- WHAT IS NEEDED -
In the listing below, the answer starts at the line that has "Open the Meet Now tray icon" and stops after the line that has "You are a computer-use agent. Image"; please repeat that part exactly and nothing more.

- RECORDED DATA -

·····

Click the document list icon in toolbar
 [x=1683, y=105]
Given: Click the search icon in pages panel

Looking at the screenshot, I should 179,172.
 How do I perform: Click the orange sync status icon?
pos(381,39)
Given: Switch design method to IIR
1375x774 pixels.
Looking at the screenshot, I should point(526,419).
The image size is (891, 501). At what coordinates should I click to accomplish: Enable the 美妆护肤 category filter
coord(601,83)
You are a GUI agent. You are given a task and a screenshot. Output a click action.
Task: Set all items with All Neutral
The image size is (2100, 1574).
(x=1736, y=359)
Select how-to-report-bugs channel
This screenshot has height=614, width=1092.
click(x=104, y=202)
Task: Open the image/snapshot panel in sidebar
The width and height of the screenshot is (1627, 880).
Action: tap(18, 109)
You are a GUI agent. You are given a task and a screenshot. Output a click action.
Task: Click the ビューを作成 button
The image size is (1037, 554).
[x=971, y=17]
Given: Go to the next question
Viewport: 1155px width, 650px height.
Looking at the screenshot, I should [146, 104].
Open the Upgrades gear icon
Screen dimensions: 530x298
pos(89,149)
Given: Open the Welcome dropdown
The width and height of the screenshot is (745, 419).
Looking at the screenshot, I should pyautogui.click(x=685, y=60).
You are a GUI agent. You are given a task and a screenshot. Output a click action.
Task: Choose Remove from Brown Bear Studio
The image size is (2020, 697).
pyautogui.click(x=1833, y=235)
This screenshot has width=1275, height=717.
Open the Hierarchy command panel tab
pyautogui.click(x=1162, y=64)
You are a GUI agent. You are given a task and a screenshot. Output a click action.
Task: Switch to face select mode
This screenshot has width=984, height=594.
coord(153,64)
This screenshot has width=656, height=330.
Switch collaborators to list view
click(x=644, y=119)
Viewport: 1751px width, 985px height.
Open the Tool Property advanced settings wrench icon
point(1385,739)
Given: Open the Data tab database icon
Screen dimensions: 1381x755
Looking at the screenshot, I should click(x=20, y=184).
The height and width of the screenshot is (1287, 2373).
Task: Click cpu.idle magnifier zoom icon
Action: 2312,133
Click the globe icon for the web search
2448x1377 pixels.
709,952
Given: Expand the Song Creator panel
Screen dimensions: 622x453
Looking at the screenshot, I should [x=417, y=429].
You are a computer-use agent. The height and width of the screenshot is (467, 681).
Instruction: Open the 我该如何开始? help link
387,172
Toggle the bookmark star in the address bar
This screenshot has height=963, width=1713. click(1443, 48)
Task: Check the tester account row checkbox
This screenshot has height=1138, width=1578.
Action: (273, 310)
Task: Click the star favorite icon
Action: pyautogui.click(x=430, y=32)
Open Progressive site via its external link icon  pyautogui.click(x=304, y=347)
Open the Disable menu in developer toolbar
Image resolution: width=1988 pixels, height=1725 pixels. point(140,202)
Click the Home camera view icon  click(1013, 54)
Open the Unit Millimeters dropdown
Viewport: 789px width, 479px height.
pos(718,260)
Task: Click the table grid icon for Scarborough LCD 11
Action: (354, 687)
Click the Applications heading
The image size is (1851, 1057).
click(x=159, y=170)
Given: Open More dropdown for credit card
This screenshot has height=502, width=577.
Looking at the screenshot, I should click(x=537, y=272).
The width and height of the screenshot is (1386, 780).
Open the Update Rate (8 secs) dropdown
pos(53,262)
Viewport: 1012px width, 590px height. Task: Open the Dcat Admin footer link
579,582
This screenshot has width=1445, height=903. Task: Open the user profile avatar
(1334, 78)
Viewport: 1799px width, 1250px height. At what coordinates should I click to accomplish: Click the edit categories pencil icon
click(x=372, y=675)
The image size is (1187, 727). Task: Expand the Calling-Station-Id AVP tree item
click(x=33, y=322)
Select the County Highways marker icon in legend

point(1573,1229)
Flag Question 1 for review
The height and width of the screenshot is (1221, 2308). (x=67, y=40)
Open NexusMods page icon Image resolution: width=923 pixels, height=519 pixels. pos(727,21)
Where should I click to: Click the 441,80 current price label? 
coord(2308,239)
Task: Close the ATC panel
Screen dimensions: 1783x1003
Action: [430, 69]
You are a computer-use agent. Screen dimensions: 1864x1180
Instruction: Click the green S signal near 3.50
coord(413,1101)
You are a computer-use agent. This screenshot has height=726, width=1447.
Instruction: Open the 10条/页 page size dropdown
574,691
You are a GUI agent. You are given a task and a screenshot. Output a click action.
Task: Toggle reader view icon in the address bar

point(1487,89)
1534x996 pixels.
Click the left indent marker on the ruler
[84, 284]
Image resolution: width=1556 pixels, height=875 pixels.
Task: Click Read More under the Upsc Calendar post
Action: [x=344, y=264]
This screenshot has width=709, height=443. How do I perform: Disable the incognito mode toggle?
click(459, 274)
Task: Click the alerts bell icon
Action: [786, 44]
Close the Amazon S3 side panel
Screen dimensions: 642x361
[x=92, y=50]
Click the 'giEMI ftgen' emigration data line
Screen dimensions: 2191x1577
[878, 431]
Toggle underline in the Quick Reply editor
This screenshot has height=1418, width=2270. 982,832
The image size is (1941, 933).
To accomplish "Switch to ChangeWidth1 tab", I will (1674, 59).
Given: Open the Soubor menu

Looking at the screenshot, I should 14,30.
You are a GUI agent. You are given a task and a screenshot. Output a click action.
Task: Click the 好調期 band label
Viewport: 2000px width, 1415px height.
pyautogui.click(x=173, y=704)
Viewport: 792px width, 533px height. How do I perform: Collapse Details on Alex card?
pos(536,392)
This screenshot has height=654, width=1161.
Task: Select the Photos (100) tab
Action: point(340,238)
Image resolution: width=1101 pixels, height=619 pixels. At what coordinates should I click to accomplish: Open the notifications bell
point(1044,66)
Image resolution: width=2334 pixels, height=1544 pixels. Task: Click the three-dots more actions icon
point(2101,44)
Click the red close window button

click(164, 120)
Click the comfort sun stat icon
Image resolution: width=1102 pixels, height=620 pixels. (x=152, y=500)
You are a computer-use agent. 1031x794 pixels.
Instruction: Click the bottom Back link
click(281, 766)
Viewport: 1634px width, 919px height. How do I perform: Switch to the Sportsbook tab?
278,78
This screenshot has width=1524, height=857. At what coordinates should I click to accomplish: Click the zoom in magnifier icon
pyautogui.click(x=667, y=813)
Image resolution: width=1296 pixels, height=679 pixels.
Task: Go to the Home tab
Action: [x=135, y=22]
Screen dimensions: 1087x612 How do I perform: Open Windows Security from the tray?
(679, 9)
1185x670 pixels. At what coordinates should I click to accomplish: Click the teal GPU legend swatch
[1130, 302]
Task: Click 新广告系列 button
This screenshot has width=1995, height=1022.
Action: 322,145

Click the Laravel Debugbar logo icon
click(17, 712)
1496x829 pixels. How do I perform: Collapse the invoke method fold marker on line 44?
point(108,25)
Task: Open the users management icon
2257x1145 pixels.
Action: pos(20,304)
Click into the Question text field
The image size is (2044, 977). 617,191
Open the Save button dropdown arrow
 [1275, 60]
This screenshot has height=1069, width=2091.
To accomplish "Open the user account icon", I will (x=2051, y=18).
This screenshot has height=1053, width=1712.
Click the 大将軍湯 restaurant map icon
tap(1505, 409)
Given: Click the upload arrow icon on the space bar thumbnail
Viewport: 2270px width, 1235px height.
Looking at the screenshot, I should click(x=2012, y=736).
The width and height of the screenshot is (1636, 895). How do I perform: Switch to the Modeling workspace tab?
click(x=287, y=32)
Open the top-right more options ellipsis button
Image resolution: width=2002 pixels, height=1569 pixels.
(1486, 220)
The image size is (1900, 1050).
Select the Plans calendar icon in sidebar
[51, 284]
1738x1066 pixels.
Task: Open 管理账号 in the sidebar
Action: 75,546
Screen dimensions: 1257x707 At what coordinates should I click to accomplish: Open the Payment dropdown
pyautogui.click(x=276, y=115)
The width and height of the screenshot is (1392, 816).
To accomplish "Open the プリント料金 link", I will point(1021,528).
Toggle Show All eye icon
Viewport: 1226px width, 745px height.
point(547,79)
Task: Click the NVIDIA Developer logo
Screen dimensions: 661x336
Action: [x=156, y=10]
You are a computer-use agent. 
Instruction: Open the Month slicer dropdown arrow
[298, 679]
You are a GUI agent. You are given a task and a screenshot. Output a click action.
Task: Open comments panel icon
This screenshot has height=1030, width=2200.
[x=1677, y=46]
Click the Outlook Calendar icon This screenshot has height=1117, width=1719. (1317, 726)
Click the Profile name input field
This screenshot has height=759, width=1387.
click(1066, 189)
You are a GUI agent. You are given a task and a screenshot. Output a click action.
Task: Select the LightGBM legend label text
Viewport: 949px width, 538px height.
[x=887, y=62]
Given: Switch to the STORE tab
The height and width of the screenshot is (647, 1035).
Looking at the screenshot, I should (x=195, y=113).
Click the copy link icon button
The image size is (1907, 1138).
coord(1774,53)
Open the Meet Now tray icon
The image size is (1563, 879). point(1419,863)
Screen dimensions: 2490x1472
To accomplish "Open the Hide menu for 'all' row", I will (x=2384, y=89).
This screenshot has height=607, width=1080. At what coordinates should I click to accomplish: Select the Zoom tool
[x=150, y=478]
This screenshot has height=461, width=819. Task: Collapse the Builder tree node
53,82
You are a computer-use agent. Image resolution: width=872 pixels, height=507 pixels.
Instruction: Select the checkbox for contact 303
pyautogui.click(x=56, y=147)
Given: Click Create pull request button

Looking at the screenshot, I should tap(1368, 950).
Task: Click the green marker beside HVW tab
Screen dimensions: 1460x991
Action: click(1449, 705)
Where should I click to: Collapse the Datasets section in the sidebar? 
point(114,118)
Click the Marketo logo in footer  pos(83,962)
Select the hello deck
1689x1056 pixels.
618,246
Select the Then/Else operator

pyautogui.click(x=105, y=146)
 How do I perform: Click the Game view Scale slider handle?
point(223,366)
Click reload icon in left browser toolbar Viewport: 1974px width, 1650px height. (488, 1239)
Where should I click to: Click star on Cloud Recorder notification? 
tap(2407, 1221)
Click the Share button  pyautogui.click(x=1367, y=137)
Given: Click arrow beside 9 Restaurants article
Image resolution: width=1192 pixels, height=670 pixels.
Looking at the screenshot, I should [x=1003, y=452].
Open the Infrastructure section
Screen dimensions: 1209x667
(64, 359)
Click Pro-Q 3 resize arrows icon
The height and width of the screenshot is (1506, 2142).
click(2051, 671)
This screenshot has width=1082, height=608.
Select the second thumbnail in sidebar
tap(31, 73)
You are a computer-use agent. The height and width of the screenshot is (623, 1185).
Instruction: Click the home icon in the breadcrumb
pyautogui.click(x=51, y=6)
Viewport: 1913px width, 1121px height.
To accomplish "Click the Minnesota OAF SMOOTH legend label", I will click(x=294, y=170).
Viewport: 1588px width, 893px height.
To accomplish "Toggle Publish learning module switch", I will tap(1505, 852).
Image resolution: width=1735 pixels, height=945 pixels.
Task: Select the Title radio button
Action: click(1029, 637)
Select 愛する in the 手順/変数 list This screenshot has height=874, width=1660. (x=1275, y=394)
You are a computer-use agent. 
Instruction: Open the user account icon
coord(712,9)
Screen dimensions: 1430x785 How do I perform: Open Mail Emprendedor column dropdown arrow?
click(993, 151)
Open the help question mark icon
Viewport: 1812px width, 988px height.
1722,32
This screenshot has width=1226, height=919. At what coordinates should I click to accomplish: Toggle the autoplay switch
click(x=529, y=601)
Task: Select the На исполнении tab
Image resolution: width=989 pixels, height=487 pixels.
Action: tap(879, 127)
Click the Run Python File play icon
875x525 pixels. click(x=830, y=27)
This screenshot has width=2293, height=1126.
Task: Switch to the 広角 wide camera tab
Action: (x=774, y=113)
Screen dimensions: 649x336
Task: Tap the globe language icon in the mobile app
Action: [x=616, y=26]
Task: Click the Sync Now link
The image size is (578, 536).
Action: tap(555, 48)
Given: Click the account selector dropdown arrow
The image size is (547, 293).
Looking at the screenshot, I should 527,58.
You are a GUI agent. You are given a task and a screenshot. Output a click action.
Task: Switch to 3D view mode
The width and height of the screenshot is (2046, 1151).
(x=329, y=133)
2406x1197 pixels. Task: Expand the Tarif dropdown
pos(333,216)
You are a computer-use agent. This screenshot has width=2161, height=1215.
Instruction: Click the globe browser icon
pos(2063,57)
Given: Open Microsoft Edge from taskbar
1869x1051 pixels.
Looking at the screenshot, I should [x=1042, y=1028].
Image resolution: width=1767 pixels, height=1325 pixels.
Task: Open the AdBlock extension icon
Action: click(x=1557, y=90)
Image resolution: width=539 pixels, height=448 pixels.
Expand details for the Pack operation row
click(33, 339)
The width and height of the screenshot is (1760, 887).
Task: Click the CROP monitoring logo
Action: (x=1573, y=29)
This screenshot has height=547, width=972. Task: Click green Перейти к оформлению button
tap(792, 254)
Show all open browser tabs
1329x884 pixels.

·····

- RESULT FOR THIS TASK -
Open the Meet Now tray icon
The image size is (1563, 879). point(1419,863)
Screen dimensions: 2490x1472
To accomplish "Open the Hide menu for 'all' row", I will (x=2384, y=89).
This screenshot has height=607, width=1080. At what coordinates should I click to accomplish: Select the Zoom tool
[x=150, y=478]
This screenshot has height=461, width=819. Task: Collapse the Builder tree node
53,82
You are a computer-use agent. Image resolution: width=872 pixels, height=507 pixels.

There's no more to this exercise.